Auwyang Phu kaget tidak terkira dan cepat-cepat memburu kepada ibunya. Dia berusaha membantu membangunkan ibunya, dengan matanya sebentar-sebentar melirik kepada Swat Tocu penuh kemarahan, karena dia sendiri telah mendengar langsung hinaan dari Swat Tocu!

Swat Tocu sendiri terhuyung dua langkah akibat benturan tenaga dalamnya. Diam-diam dia kaget juga, dia berkata di dalam hatinya:

“Ternyata Ha-mo-kang Auwyang Hong bukan semacam ilmu sembarangan…… benar-benar berbahaya! Jika memang Auwyang Hong sendiri mempergunakan Ha-mo-kang nya itu niscaya belum tentu dia bisa merubuhkan Auwyang Hong. Maka dia jadi bersikap hati-hati.

Walaupun Cek Tian memang tidak bisa disamakan dengan Auwyang Hong, tokh Ha-mo-kang nya itu lihay sekali.

Di waktu itu terlihat Auwyang Phu setelah membantui ibunya bangun, segera melompat kepada Swat Tocu.

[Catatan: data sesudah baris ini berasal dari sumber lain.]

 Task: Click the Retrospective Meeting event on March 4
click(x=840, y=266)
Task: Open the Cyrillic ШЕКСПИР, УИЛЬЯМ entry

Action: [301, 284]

Kalap sekali pemuda itu, ia menyerang kepada Swat Tocu.

Sedangkan Swat Tocu sendiri tengah panas terhadap pemuda ini, yang diketahuinya telah melukai biruang saljunya. Segera juga tanpa menyingkir dia menantikan serangan Auwyang Phu.

Sengaja dia membiarkan dadanya yang telah diselubungi oleh lapisan kekuatan sin- kangnya dihantam tangan Auwyang Phu, kemudian sebat sekali tangan kanan yang satunya menghantam ke arah iga Auwyang Phu!

Segera melengking suara jerit kesakitan Auwyang Phu, tubuhnya “terbang” ke tengah udara, terbanting di atas tanah dengan kesakitan, sebab di waktu itu lengannya dan beberapa tulang iganya telah patah!

Swat Tocu tampak puas, dengan langkah lebar dia menghampiri Ko Tie yang tengah menguruti biruang salju, yang waktu itu mulai tersadar. Auwyang Phu sendiri telah merangkak bangun, namun tidak berani menyusul buat menyerang lagi.

Swat Tocu duduk di samping biruang salju, dia mengurutinya sambil mengempos lweekang nya. Cepat sekali binatang itu jadi segar dan mengerang, lalu melompat berdiri.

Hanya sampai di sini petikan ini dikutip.